Selon une étude publiée jeudi dans « Nature », au moins 15 000 nouvelles transmissions interespèces devraient intervenir d’ici à 2070, menaçant également la santé humaine.
« Les décennies à venir seront non seulement plus chaudes mais plus malades. » C’est avec cette phrase-choc que Gregory Albery, du département de biologie de l’université de Georgetown, à Washington, résume le travail qu’il a mené, avec Colin Carlson et d’autres membres de l’ONG américaine EcoHealth Alliance, sur les conséquences du changement climatique sur les risques de transmission virale entre différentes espèces animales. Dans cette étude publiée jeudi 28 avril dans la revue Nature, les auteurs estiment, à l’aide de modèles et de bases de données complexes, qu’au moins 15 000 nouvelles transmissions interespèces devraient intervenir d’ici à 2070. « Nous avons démontré un nouveau mécanisme potentiellement dévastateur pour l’émergence de maladies qui pourraient menacer la santé de la population animale, avec, pour la plupart, des ramifications pour notre santé », souligne Gregory Albery.
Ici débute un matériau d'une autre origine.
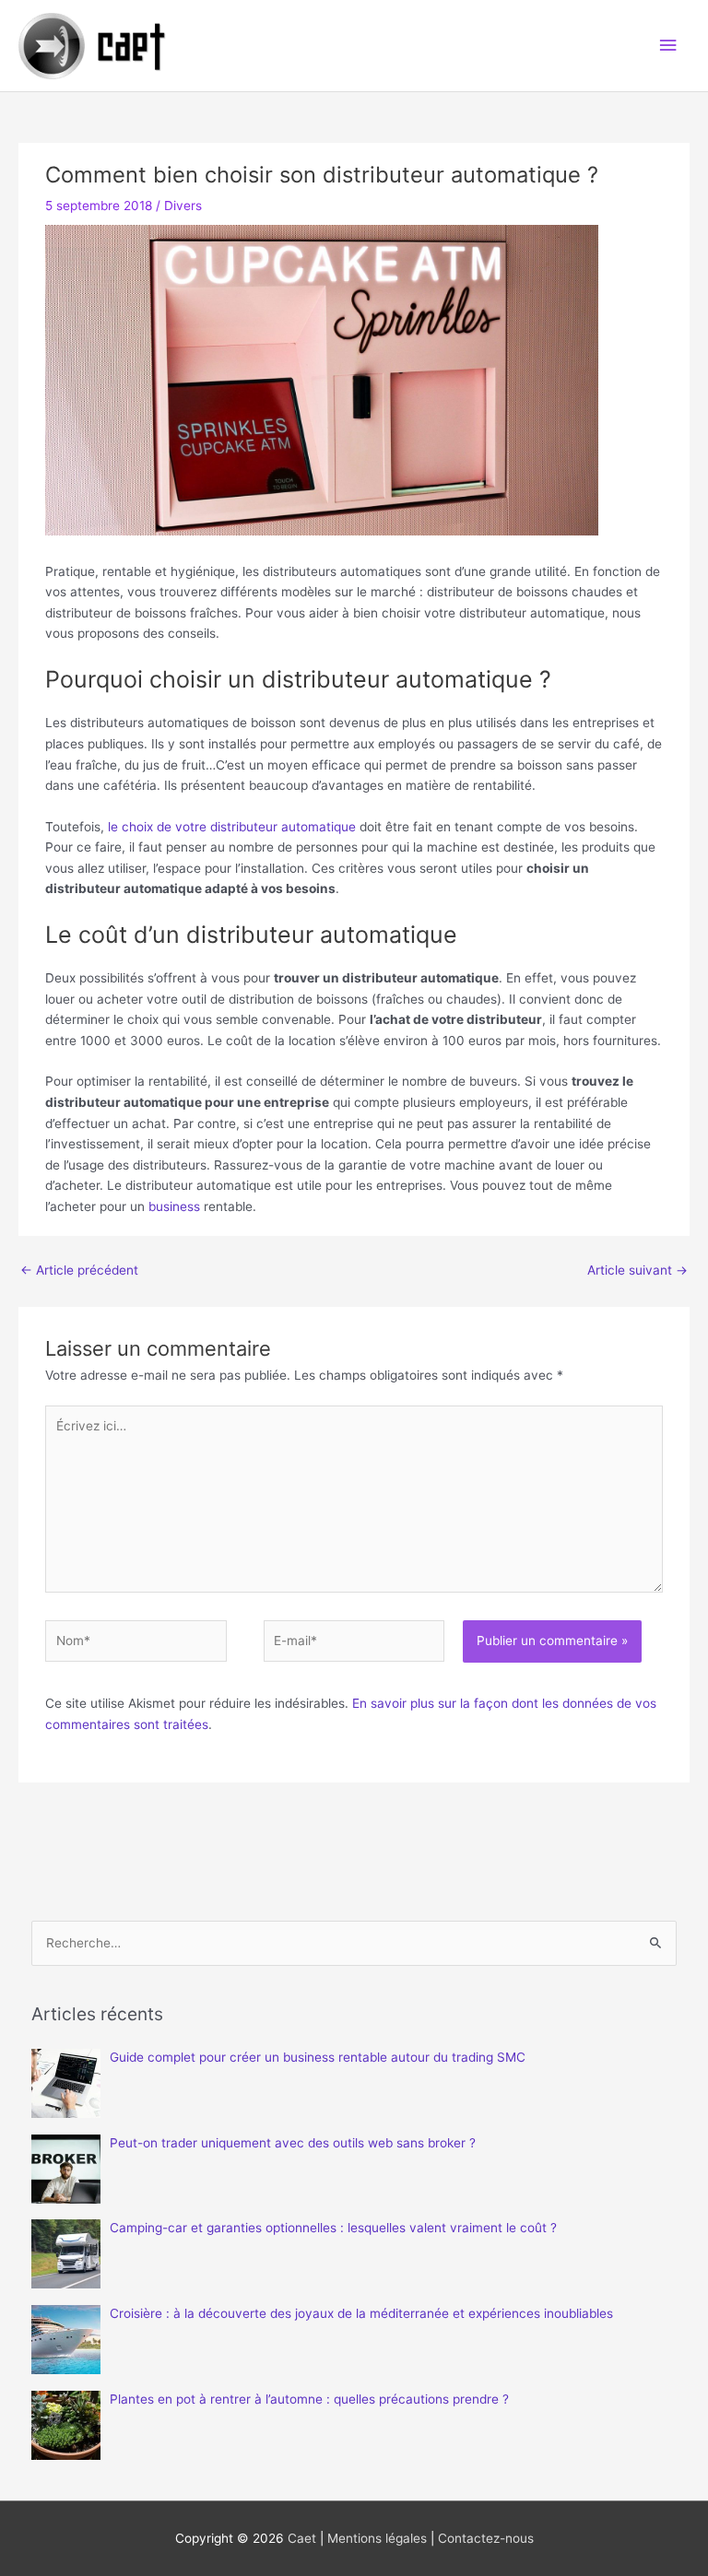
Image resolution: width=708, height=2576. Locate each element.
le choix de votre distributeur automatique (232, 826)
Poussées par le changement climatique à se déplacer pour survivre, de nombreuses espèces animales vont parcourir une centaine, ou plus, de kilomètres dans le siècle à venir, emportant avec elles leurs parasites et agents pathogènes. Ces mouvements à large échelle vont provoquer de nombreuses rencontres, jusque-là inédites, entre des espèces qui évoluaient, auparavant, dans des environnements séparés, créant autant de possibilités de transmission de virus et d’autres bactéries potentiellement dangereuses entre animaux. (...)
L’ampleur de ce phénomène dépendra en grande partie de la compatibilité entre ces virus et leurs potentiels nouveaux hôtes, ainsi que des aires de chevauchement des bassins de vie des différentes espèces. Dans tous les cas, les auteurs de l’étude alertent sur le fait que ces échanges viraux ne sont, pour la plupart, pas étudiés et risquent à terme de provoquer des zoonoses, c’est-à-dire la transmission de certains de ces virus à la population humaine. (...)
Les scientifiques ont ainsi identifié différents « hotspots », des lieux particulièrement propices aux rencontres et transmissions virales interespèces, qui coïncideront largement avec une forte densité de population en 2070, notamment dans le Sahel, les hauts plateaux éthiopiens ainsi que la vallée du Rift, l’Inde, l’est de la Chine, l’Indonésie et les Philippines. Certains territoires européens ont également été identifiés. Des pathogènes récemment apparus comme le virus Usutu, qui a notamment décimé la population de merles noirs en Europe, « montrent que ces populations peuvent encore être vulnérables, malgré une surveillance et un accès aux soins accrus », avertissent les auteurs.